Activity: Your answer should be every line from the records that contains "help".

*** Opening of Records for this task ***

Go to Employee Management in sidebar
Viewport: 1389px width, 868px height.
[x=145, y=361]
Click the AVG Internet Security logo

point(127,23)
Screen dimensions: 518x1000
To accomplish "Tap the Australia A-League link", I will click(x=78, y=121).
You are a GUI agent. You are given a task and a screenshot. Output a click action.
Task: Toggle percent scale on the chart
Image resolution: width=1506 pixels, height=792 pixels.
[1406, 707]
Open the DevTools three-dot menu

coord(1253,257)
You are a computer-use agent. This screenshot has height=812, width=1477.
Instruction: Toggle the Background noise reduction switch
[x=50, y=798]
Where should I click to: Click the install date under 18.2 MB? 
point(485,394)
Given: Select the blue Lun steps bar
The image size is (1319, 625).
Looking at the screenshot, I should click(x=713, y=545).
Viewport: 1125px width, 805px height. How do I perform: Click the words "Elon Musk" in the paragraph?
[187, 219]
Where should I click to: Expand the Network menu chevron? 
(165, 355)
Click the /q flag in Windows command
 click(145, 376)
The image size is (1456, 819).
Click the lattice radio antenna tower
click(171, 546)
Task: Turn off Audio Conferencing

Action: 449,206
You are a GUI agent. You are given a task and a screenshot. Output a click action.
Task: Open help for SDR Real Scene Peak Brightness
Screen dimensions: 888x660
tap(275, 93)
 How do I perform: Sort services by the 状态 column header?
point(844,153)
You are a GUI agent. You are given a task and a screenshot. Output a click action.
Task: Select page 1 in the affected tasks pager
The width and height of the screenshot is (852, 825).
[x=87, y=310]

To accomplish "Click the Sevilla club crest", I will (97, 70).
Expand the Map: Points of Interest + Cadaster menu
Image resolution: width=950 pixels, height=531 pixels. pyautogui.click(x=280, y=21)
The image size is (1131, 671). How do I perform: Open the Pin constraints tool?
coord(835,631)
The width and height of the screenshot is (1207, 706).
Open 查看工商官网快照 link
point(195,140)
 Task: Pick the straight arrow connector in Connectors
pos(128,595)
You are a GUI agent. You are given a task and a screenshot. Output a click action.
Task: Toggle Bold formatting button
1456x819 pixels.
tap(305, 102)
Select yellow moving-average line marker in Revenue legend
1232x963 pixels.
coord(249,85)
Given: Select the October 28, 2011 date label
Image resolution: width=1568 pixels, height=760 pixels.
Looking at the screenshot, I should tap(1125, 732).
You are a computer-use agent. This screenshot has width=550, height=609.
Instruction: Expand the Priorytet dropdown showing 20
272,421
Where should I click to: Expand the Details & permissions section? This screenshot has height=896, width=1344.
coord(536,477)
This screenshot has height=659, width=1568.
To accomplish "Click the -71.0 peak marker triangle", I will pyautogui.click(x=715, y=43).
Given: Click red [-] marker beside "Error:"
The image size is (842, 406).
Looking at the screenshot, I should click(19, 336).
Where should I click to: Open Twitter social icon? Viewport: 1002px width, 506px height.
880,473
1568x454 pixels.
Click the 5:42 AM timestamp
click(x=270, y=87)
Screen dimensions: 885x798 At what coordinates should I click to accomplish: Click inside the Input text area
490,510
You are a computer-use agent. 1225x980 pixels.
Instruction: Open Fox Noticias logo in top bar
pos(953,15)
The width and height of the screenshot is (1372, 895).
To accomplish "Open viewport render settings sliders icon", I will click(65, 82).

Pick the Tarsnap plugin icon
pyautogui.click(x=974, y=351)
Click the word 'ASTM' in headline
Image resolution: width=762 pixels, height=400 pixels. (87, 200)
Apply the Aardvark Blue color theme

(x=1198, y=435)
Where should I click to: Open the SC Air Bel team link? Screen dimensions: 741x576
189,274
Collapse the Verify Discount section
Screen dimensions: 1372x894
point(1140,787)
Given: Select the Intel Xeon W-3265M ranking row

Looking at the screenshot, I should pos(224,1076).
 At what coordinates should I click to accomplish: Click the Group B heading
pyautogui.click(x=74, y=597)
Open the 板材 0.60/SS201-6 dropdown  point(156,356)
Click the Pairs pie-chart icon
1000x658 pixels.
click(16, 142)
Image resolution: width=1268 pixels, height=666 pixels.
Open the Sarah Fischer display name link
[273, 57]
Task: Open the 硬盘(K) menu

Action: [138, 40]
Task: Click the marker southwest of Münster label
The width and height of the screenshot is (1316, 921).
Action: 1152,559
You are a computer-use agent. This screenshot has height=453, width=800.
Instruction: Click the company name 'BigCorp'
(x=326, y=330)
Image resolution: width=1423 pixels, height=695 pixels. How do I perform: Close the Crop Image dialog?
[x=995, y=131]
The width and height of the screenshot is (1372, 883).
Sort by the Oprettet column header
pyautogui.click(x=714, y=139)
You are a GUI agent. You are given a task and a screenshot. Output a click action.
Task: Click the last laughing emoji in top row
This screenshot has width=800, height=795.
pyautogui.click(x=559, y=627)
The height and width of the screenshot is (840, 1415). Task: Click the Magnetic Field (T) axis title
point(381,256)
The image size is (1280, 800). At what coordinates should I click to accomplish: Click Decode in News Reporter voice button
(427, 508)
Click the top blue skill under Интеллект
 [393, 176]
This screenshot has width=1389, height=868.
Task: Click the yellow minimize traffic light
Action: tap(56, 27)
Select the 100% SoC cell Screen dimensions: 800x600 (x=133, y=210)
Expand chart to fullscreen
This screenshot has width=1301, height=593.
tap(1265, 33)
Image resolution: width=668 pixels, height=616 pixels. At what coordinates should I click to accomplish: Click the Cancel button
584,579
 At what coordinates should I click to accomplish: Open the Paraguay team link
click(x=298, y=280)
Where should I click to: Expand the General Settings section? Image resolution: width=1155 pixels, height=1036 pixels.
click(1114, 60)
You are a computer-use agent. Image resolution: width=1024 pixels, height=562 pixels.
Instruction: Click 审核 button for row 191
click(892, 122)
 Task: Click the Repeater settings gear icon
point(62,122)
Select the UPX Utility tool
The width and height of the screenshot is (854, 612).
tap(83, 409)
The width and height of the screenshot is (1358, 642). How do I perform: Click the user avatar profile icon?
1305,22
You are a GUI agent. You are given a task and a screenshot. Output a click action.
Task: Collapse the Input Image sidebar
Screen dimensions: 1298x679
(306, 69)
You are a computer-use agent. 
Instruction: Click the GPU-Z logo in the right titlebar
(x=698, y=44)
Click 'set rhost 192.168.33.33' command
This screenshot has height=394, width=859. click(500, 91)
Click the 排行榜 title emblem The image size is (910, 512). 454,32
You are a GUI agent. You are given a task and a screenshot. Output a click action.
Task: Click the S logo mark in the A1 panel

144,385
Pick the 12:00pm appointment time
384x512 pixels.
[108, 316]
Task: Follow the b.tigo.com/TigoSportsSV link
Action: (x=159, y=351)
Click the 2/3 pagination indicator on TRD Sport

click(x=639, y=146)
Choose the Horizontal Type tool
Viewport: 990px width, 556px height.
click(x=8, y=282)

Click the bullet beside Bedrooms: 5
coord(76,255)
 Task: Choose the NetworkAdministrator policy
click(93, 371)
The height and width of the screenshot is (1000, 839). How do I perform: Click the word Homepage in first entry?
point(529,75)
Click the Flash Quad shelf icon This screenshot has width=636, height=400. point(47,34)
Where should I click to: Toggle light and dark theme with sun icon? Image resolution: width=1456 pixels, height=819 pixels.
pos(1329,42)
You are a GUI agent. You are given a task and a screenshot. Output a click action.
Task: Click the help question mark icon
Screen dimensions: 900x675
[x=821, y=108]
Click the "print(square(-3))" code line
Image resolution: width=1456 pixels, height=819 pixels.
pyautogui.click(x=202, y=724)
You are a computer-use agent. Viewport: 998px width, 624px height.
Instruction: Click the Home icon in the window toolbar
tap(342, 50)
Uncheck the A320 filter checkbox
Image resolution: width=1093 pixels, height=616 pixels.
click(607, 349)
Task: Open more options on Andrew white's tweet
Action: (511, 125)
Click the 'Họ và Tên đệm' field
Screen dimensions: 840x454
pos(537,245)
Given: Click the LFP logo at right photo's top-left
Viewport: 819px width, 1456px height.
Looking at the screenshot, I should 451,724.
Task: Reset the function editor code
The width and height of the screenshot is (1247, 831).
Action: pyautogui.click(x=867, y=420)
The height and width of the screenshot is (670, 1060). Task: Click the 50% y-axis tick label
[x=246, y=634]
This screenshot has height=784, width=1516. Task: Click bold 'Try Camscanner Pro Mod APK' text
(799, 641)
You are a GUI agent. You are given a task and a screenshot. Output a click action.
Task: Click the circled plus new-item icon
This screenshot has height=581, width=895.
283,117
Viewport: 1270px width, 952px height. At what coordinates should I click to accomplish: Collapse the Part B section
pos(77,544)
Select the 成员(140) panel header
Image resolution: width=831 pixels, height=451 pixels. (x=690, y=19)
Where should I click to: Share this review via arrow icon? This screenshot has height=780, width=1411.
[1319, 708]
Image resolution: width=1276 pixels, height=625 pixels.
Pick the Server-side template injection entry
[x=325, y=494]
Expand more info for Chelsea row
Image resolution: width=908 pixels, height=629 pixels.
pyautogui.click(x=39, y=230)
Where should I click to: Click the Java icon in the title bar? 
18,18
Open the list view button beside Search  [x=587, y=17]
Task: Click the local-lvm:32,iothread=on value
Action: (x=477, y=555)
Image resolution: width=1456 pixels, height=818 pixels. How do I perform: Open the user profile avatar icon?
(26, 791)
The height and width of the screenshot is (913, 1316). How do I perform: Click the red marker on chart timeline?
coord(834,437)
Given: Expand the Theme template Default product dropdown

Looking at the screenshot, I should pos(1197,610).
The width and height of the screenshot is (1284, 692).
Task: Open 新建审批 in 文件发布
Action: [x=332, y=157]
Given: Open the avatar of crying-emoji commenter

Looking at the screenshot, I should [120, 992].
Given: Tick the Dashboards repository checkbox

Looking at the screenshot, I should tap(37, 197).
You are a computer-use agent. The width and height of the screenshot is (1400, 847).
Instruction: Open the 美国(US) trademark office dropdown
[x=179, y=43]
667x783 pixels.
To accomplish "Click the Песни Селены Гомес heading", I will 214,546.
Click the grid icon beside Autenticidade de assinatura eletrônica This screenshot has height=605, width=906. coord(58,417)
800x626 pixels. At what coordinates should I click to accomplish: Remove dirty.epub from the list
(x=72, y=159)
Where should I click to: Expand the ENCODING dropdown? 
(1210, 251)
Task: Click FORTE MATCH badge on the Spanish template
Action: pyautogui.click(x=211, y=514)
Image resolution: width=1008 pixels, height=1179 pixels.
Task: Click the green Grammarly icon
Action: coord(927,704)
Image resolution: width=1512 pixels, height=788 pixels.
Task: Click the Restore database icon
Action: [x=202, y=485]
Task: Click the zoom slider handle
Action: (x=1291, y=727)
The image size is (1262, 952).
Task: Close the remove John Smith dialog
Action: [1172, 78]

*** Close of Records for this task ***

Finished exercise:
Task: Open help for SDR Real Scene Peak Brightness
Task: Click the help question mark icon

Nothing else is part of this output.